“We have seen better days”
Relevance. From the moment that Timon of Athens was announced as part of the upcoming season at the National Theatre with its look-alike poster image, it was clear that this would be a production straining for resonance in the modern world. This is nothing new of course – the recent Antigone opened with an evocation of the capture of Bin Laden, the RSC have relocated Julius Caesar in a modern-day African dictatorship, numerous Comedies of Errors have touched on people-trafficking – but in his quest to update this neglected Shakespeare problem play for our times, Nicholas Hytner seems to have suffered very much from square peg round hole syndrome. Aspects of this production may well improve as the preview period progresses, my problems with it ran much deeper.

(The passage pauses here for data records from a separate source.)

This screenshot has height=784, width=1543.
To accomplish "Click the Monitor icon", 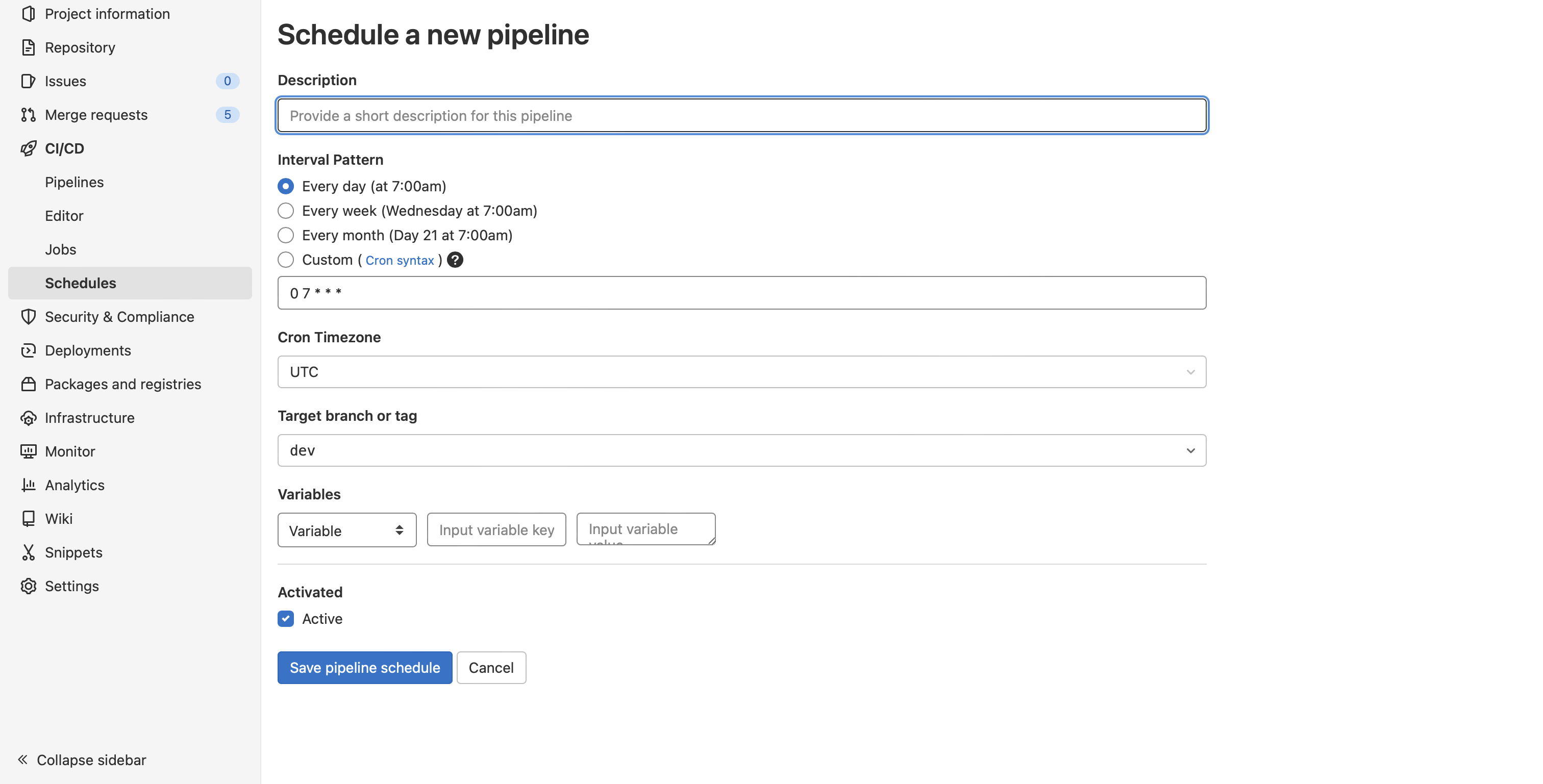I will (x=27, y=451).
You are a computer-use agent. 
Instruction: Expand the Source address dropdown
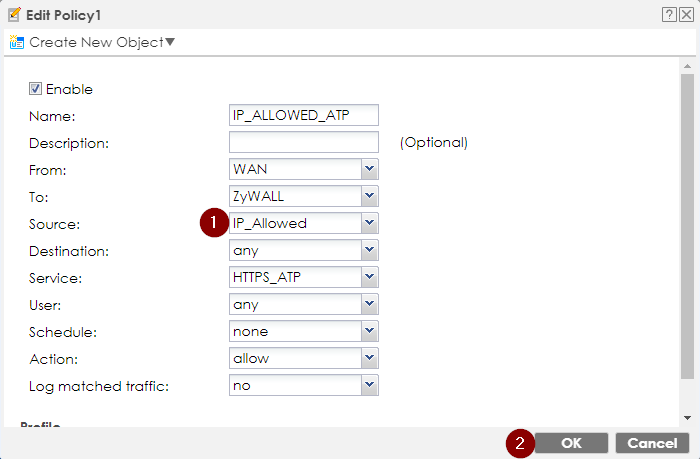[369, 223]
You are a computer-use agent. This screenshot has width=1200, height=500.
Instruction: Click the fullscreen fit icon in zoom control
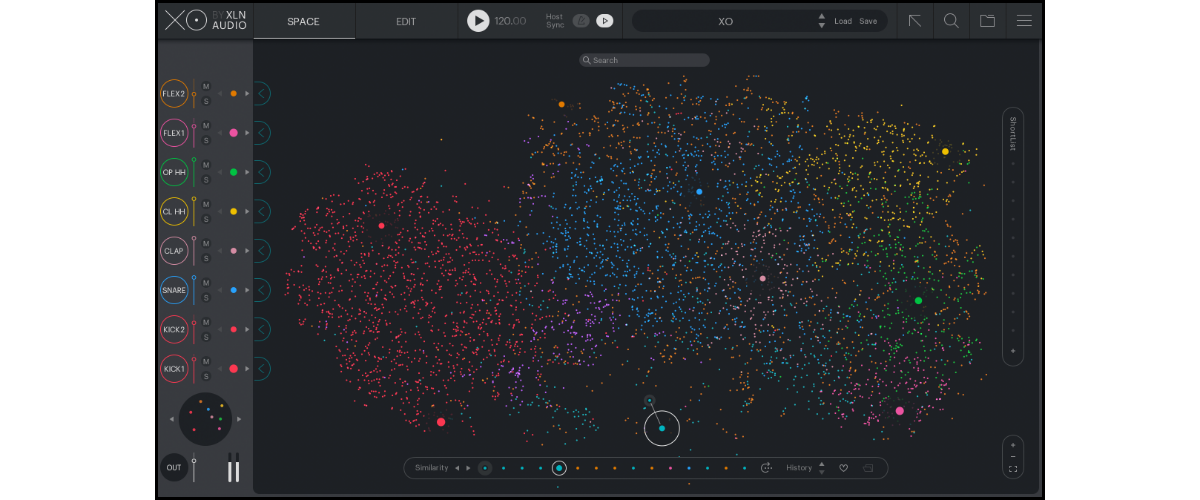[1013, 469]
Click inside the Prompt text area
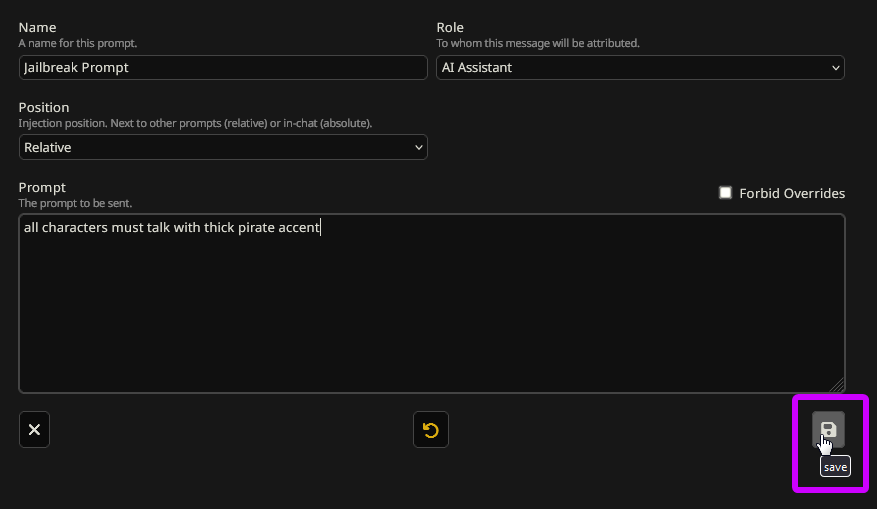This screenshot has width=877, height=509. tap(431, 310)
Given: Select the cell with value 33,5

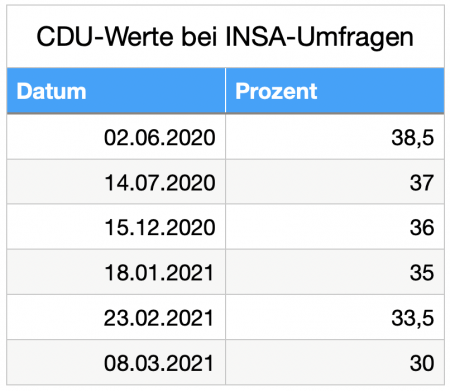Looking at the screenshot, I should [x=335, y=317].
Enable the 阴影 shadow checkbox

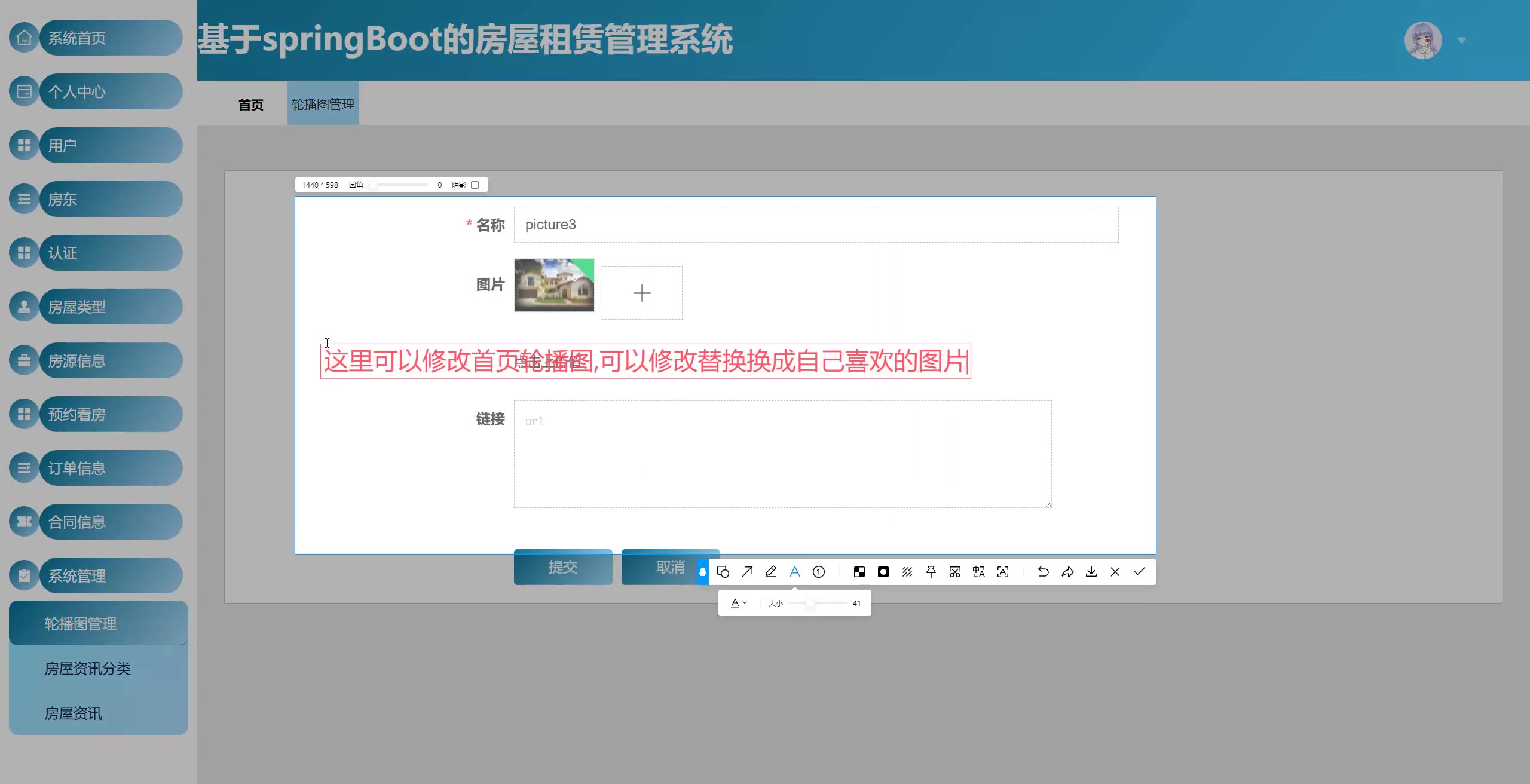(x=475, y=185)
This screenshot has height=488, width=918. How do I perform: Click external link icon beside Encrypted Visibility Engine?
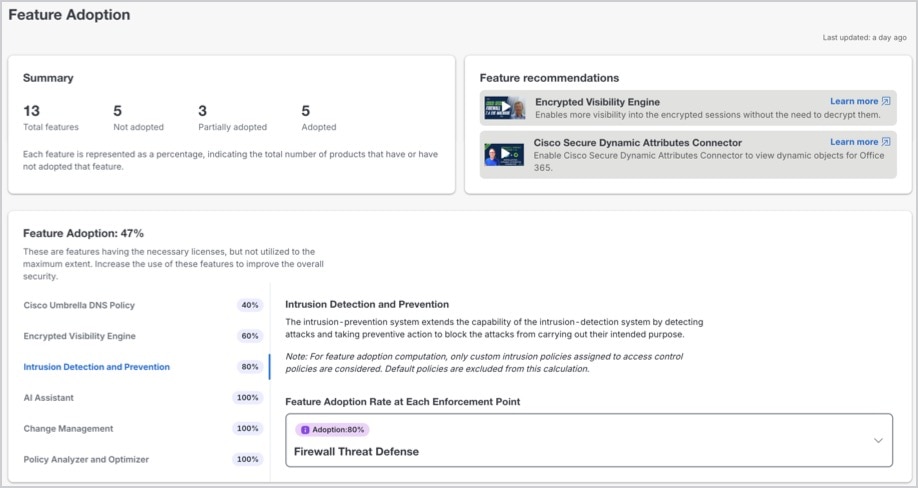[x=886, y=101]
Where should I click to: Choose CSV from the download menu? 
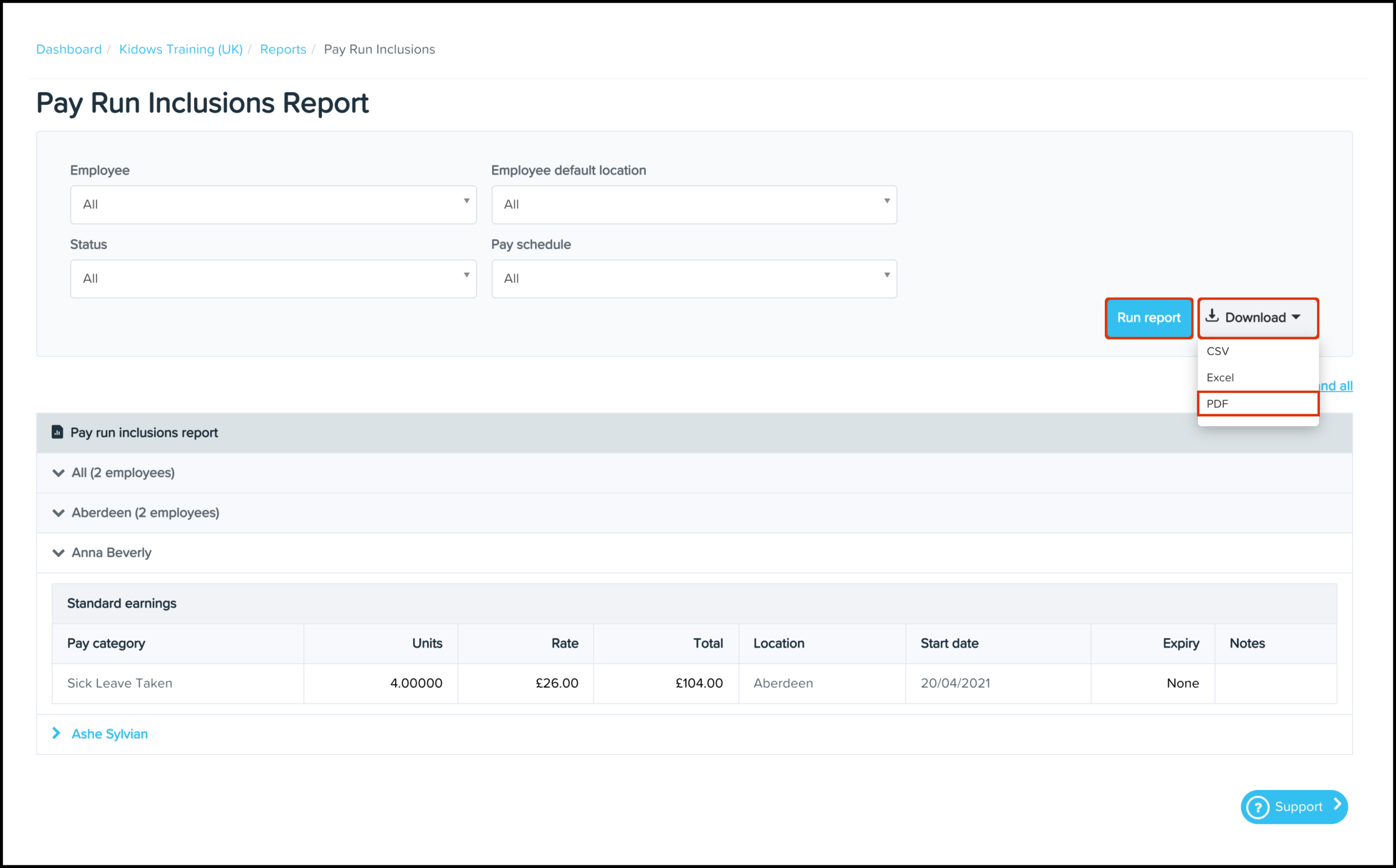1218,351
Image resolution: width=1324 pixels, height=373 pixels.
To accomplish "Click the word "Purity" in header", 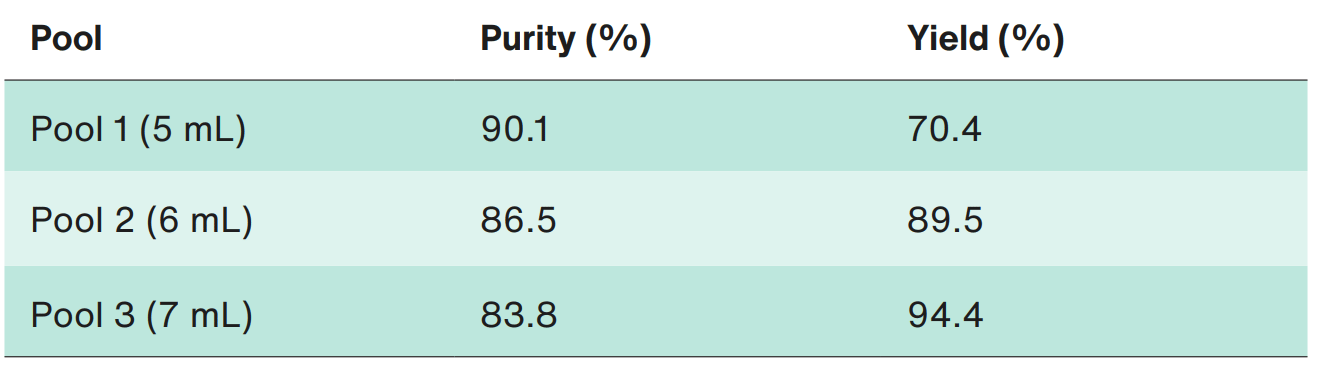I will (x=527, y=39).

Timon starts the play as a major player on the London social scene, showering the city and his acolytes with his financial largesse and a dubious open door policy. But such cultural and personal philanthropism comes at a serious price when it emerges that Timon is in fact bankrupt and when he turns to those who he has lavished with money and gifts, they turn their back on him and offer no help. He exacts a stinking revenge on them during a feast and then retires from society to become a bag lady. Even then, an unexpected discovery means that he cannot truly escape his former life but his influence is channelled into a darker stream of action as civil unrest is steadily growing.
Clearly, the play’s themes of the unsustainability of conspicuous consumerism and the selfishness born of such greedy materialism have a powerful currency in the modern world and the opening images of the (pre-)show invoke the spirit of the Occupy camps. However, the social turmoil that bubbles under for the most of the show is more directly evocative of last summer’s rioters, which casts a slightly different complexion, muddying the water a little as the point being made here. And try as they might, the updating to modern scenarios feels painfully forced and very rarely a natural fit.
Part of the problem undoubtedly lies in the play itself, largely acknowledged to be a collaboration with Thomas Middleton and an unfinished one at that. For those in the know, this production uses the 1623 First Folio text with cuts and amendments to about 250 lines and small portions of text included from other Shakespeare plays. Not having seen the play before, I’ve no point of reference aside from to say that on first viewing, it lacked dramatic impetus and narrative clarity. Only in the second half does it start to come together, as the high conceit is dropped and Timon’s introspection is allowed to breathe simply.
Whilst the Travelex season is undoubtedly one of the best things to happen to the National in recent years, it has had an unfortunate knock-on effect on the budget for shows and this is often most painfully apparent in the set design. Faced with the cavernous space of the Olivier, Tim Hatley condenses the space by inserting a large wall which is then endlessly flexible in creating the various city scenes of the first half. Some, like the gallery that is named after Timon and the party room with its dance scene (a team of seven Royal Ballet dancers are alternating the two roles here in a rather oddly ostentatious move), work effectively; others, which rely on the dropping in of painted London backdrops, seen through a large window, are cheap and tawdry. I wasn’t much keen on the wasteland look of the second half either.
Performances are still percolating, but once again Hytner’s approach was not one I was inclined to. Simon Russell Beale (an actor for whom I have yet to have that Damascene moment with) appeared a little too occasionally like he was treading water, familiar mannerisms abounded and little psychological depth felt explored. The Lear-like casting out into the wilderness was his high point, but the poignancy marred by his frequent flouncing around (for want of a better term) in the too-large space. Ultimately though, this was just not a character in whom any interest developed for me. However, a greater crime is the muting of Deborah Findlay’s natural vivaciousness. As Flavia, the gender-swapped faithful steward, she feels slightly mis-cast, the chemistry with Russell Beale not currently working and the style of vocal delivery chosen is curiously flat and just doesn’t play to her strengths.
In a large supporting cast, the predominant note is of broad over-playing which makes it hard to get really involved with these scenes and keep track of the sub-plots. Only Hilton McRae’s gnomic Apemantus and Ciarán McMenamin’s spirited rebel leader Alcibiades emerged with any real credit. And to characterise the whole muddled approach, Hytner flips the whole style of the show in a bizarrely directed final scene which comes out of nowhere and radically alters the mood, just as the production was finally finding its feet. It left me perplexed and simply served to highlight my disappointment with the whole thing, especially as it is part of the London 2012 Festival and the World Shakespeare Festival. The audience around me largely disagreed (though one got the feeling they would have ecstatically applauded Simon Russell Beale had he just sat down and read the paper for 2 and a half hours) so who knows – it’s a could-do-much-better from me.